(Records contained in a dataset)
* * *
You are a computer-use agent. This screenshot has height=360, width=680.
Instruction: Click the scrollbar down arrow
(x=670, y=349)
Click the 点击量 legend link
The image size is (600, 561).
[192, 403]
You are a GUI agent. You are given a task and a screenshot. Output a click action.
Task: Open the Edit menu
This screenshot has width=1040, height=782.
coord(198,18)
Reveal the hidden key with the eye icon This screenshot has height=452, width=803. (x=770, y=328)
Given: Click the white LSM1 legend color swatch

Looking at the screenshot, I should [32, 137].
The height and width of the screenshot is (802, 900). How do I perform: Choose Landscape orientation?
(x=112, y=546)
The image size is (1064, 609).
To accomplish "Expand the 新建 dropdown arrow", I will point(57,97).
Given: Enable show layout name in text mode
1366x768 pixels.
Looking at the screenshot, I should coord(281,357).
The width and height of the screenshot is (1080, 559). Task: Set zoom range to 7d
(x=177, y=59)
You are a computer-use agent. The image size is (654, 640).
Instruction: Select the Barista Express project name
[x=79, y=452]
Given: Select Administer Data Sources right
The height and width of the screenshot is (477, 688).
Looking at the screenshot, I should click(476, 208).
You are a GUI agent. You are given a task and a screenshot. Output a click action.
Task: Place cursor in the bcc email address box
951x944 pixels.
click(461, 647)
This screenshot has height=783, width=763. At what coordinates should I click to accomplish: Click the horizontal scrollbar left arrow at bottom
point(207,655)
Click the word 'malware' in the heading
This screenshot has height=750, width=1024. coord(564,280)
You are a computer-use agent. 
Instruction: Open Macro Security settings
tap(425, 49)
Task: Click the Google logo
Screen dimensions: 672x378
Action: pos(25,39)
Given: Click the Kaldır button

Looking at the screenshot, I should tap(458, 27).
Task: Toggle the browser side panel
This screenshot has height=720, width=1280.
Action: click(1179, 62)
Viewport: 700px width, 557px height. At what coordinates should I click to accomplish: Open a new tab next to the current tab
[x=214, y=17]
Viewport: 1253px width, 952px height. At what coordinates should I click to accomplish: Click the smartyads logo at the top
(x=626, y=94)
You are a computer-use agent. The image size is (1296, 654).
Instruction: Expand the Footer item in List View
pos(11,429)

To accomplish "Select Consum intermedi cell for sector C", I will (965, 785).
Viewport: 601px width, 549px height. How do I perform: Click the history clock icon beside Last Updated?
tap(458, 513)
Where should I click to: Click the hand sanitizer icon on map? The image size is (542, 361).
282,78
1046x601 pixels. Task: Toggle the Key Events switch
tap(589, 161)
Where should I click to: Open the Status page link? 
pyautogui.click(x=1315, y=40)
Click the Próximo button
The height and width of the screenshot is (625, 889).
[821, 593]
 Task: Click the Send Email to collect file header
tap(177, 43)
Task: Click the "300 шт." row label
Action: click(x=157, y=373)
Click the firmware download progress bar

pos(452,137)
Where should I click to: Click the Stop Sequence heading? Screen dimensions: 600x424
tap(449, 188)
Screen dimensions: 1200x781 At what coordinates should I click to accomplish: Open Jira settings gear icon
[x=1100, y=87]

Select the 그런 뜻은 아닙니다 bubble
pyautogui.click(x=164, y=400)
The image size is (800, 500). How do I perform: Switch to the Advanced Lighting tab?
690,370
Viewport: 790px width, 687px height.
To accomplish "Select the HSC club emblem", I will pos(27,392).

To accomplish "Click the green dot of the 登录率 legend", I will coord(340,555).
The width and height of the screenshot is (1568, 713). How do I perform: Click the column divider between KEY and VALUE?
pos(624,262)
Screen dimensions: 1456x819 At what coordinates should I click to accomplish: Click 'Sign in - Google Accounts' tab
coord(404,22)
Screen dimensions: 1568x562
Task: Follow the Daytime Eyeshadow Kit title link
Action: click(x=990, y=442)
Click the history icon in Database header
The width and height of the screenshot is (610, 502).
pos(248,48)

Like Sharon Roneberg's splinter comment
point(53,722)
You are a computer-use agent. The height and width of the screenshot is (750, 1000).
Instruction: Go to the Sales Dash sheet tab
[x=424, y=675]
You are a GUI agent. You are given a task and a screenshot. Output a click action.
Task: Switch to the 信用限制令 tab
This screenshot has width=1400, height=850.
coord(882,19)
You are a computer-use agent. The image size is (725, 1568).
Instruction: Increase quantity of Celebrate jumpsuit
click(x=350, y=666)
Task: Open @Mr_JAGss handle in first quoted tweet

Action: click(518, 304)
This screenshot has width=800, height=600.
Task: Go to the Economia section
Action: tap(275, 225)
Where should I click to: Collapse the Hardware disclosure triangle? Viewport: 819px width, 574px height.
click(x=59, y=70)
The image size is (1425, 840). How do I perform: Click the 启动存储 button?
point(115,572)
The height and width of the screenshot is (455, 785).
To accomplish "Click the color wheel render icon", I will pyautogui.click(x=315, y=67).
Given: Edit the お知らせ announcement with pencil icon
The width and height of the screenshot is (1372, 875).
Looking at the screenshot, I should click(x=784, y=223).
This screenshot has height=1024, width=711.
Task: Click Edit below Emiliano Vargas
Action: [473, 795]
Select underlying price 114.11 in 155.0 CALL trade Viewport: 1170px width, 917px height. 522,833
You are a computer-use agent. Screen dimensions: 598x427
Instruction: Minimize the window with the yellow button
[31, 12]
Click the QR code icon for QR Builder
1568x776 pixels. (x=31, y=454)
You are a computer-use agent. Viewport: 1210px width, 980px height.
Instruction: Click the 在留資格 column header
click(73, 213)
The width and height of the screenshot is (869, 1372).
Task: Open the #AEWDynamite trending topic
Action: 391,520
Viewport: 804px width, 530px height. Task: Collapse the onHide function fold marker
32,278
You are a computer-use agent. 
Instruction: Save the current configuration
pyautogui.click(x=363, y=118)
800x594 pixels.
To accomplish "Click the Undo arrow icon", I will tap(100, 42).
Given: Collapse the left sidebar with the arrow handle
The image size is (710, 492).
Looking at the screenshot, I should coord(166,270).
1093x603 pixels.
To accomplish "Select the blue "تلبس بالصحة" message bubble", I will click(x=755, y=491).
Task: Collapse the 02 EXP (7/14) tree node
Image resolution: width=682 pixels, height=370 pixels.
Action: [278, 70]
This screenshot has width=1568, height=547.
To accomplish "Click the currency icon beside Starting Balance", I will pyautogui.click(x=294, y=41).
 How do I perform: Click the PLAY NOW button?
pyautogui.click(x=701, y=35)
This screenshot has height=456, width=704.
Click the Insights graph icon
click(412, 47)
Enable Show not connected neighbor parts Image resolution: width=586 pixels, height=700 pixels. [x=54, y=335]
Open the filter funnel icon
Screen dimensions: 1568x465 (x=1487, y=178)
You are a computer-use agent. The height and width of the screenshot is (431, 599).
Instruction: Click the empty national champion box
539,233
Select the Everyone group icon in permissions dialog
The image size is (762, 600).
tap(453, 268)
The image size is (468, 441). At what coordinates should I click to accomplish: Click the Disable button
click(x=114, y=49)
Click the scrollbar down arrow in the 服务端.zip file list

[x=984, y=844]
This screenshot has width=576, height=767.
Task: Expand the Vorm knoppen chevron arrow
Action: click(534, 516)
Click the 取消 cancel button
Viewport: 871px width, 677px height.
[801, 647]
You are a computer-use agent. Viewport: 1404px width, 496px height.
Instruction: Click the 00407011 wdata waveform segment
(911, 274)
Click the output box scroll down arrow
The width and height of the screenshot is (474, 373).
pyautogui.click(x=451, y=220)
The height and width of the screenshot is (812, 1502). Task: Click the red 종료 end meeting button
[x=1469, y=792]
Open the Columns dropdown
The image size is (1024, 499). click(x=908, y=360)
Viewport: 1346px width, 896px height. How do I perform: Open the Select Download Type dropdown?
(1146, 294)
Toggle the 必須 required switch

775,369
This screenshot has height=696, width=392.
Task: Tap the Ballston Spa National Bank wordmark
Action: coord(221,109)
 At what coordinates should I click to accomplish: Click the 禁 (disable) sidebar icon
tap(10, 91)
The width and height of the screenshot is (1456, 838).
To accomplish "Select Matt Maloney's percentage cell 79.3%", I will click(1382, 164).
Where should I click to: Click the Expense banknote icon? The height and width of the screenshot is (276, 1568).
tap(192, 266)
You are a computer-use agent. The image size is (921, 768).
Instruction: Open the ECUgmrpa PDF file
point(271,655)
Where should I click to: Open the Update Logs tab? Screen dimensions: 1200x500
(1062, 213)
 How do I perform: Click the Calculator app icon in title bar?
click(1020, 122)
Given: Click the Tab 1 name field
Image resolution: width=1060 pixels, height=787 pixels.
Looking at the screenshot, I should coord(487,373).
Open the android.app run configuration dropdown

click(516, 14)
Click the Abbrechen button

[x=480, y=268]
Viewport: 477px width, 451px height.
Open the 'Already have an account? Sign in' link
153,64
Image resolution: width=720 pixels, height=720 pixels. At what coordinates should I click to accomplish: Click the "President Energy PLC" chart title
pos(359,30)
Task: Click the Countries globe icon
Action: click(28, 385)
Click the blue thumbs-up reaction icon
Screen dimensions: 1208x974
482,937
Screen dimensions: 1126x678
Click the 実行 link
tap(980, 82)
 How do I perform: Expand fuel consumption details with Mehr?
* * *
● About this exercise
Please retype the data exactly as it stands, from its first line down to the line that contains "Given: Select Administer Data Sources right", then stop.

● Solution to this problem
You are a computer-use agent. This screenshot has height=360, width=680.
Instruction: Click the scrollbar down arrow
(x=670, y=349)
Click the 点击量 legend link
The image size is (600, 561).
[192, 403]
You are a GUI agent. You are given a task and a screenshot. Output a click action.
Task: Open the Edit menu
This screenshot has width=1040, height=782.
coord(198,18)
Reveal the hidden key with the eye icon This screenshot has height=452, width=803. (x=770, y=328)
Given: Click the white LSM1 legend color swatch

Looking at the screenshot, I should [32, 137].
The height and width of the screenshot is (802, 900). How do I perform: Choose Landscape orientation?
(x=112, y=546)
The image size is (1064, 609).
To accomplish "Expand the 新建 dropdown arrow", I will point(57,97).
Given: Enable show layout name in text mode
1366x768 pixels.
Looking at the screenshot, I should coord(281,357).
The width and height of the screenshot is (1080, 559). Task: Set zoom range to 7d
(x=177, y=59)
You are a computer-use agent. The image size is (654, 640).
Instruction: Select the Barista Express project name
[x=79, y=452]
Given: Select Administer Data Sources right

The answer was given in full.